Context engineering – the practice of designing how an agent's context window is structured and dynamically modified – is becoming increasingly important as agents become long-running and stateful, rather than just simple workflows.
上下文工程 - 设计代理的上下文窗口如何结构化并进行动态修改的实践变得越来越重要,因为代理变得长期运行和状态,而不仅仅是简单的工作流程。
Context is a valuable resource, and requires careful context engineering to design how the context window is managed over time. But to engineer context, we first need to break down the actual components (or “anatomy”) of a context window, and how these components are managed over time.
上下文是一种宝贵的资源,需要仔细的上下文工程来设计上下文窗口如何随着时间的推移管理。但是对于工程师的环境,我们首先需要分解上下文窗口的实际组件(或“解剖学”),以及如何随着时间的推移来管理这些组件。
Breaking down an agent’s context window
分解代理的上下文窗口
An agent’s context window consists of the following components:
代理的上下文窗口由以下组件组成:
System prompt : Defines the agent's architecture and control flow, providing high-level behavioral instructions and explaining core concepts like memory, blocks, and files.
系统提示:定义代理的体系结构和控制流,提供高级行为指令,并解释诸如内存,块和文件之类的核心概念。
: Defines the agent's architecture and control flow, providing high-level behavioral instructions and explaining core concepts like memory, blocks, and files. Tool schemas : Specifications that define available tools and their interfaces, enabling the agent to understand what actions it can perform.
:定义代理的体系结构和控制流,提供高级行为指令,并解释诸如内存,块和文件之类的核心概念。工具模式:定义可用工具及其接口的规格,使代理商能够了解其可以执行的操作。
: Specifications that define available tools and their interfaces, enabling the agent to understand what actions it can perform. System metadata: Stores statistics and metadata about the agent’s state (e.g. the size of the full message history) .

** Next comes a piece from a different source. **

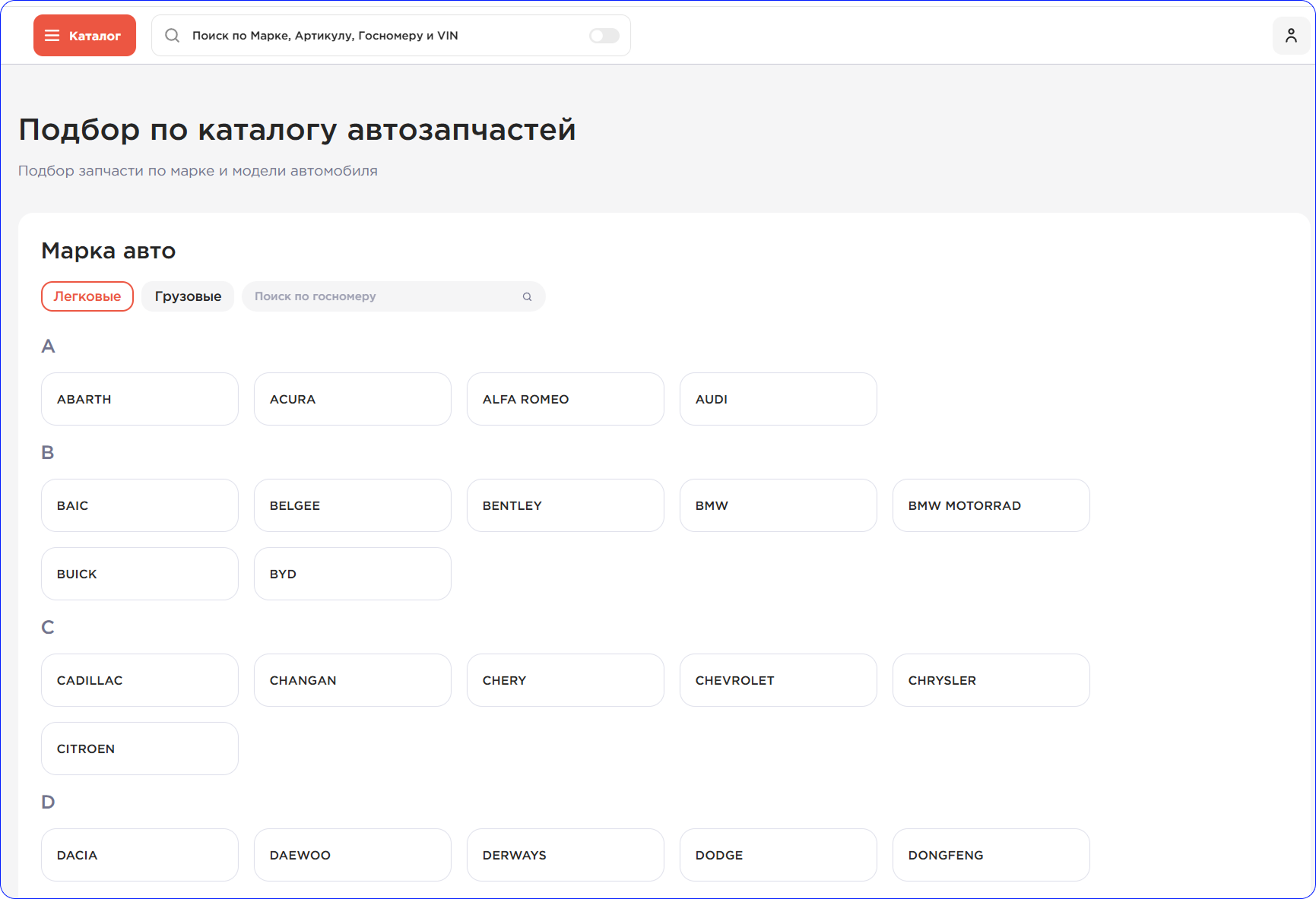Open the BMW brand

(x=778, y=505)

:定义可用工具及其接口的规格,使代理能够了解其可以执行的操作。系统元数据:存储有关代理状态的统计和元数据(例如,全部消息历史记录的大小)。
Stores statistics and metadata about the agent’s state (e.g. the size of the full message history) . Memory blocks : Persistent units of context (e.g. for long term memory or working context), managed by the agent itself or other background agents.

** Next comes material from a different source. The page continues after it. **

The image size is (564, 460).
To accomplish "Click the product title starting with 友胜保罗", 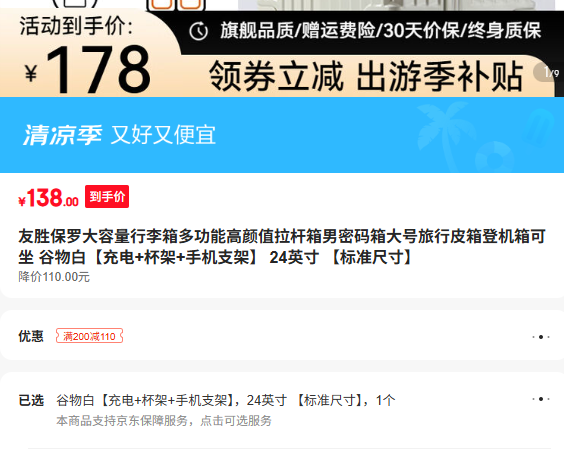I will [282, 247].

存储有关代理商状态的统计数据和元数据(例如,完整消息历史记录的大小)。内存块:由代理本身或其他背景代理管理的上下文持续单位(例如,对于长期内存或工作上下文)。
: Persistent units of context (e.g. for long term memory or working context), managed by the agent itself or other background agents. Files & Artifacts : Files (PDFs, source code, etc.) that the agent can access and manipulate.
:由代理本身或其他背景代理管理的上下文持续单位(例如,对于长期内存或工作上下文)。文件和工件:代理可以访问和操纵的文件(PDF,源代码等)。

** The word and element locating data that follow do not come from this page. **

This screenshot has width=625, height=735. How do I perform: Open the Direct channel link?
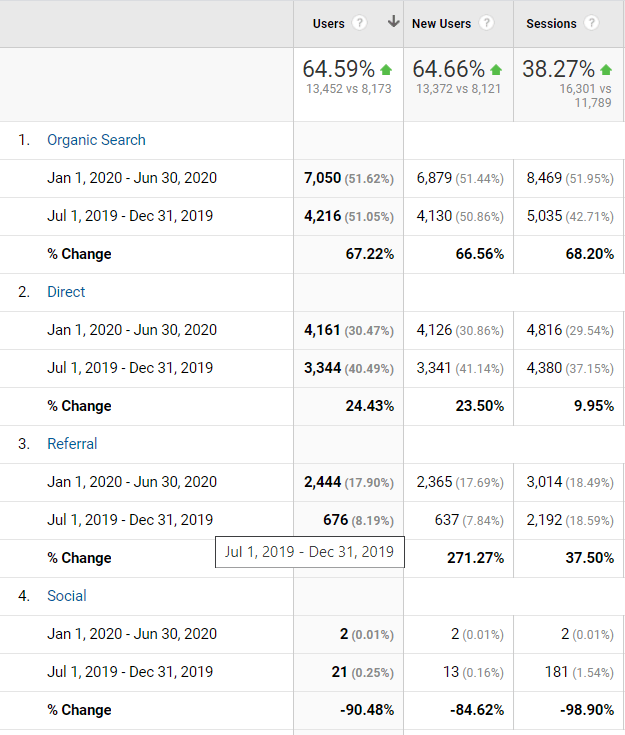(x=66, y=292)
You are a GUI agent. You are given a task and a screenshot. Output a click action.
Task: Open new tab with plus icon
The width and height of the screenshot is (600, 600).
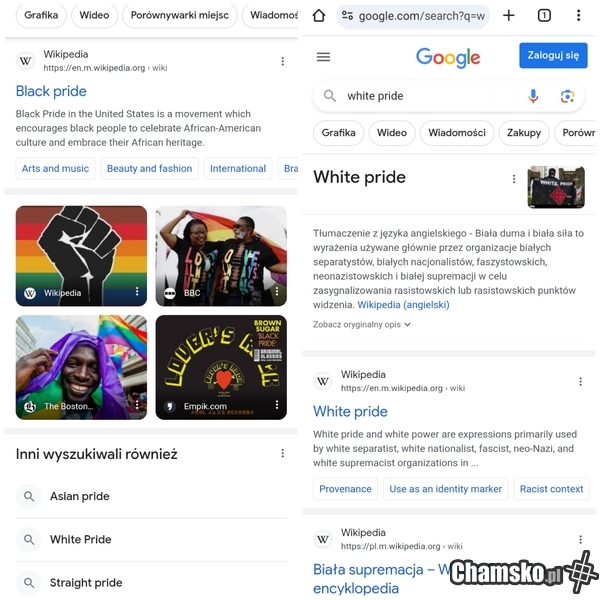coord(509,16)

: Files (PDFs, source code, etc.) that the agent can access and manipulate. Message buffer: The message stream containing messages (user, assistant, and system, and tool calls and tool returns).
:文件(PDF,源代码等),代理可以访问和操纵。消息缓冲区:包含消息的消息流(用户,助理和系统,以及工具调用和工具返回)。
Context management refers to both how this context window is designed (through configuration of files, blocks, tools, and prompts), as well as how this context window evolves over time. The context window can be controlled directly by the underlying system (the “LLM OS” or “AI OS”) or with agentic tool calling (which is executed by the OS).
上下文管理既指该上下文窗口的设计(通过配置文件,块,工具和提示),以及此上下文窗口如何随着时间的推移而演变。上下文窗口可以通过基础系统(LLM OS”或“ AI OS”)或代理工具调用(由OS执行)直接控制。
For example, external context can be pulled into the context window via tools, such as with MCP (Model Context Protocol) or built-in tools for conversational or file search:
例如,可以通过工具将外部上下文插入上下文窗口中,例如使用MCP(模型上下文协议)或内置工具进行对话或文件搜索:
Tool calls can also be used to modify specific parts of the context window, such as memory blocks or file blocks:
工具调用也可以用于修改上下文窗口的特定部分,例如内存块或文件块:
Designing these mechanisms for context arrangement and evolution over time is what we refer to as “context engineering”, and is what defines the long-term behavior of your agents.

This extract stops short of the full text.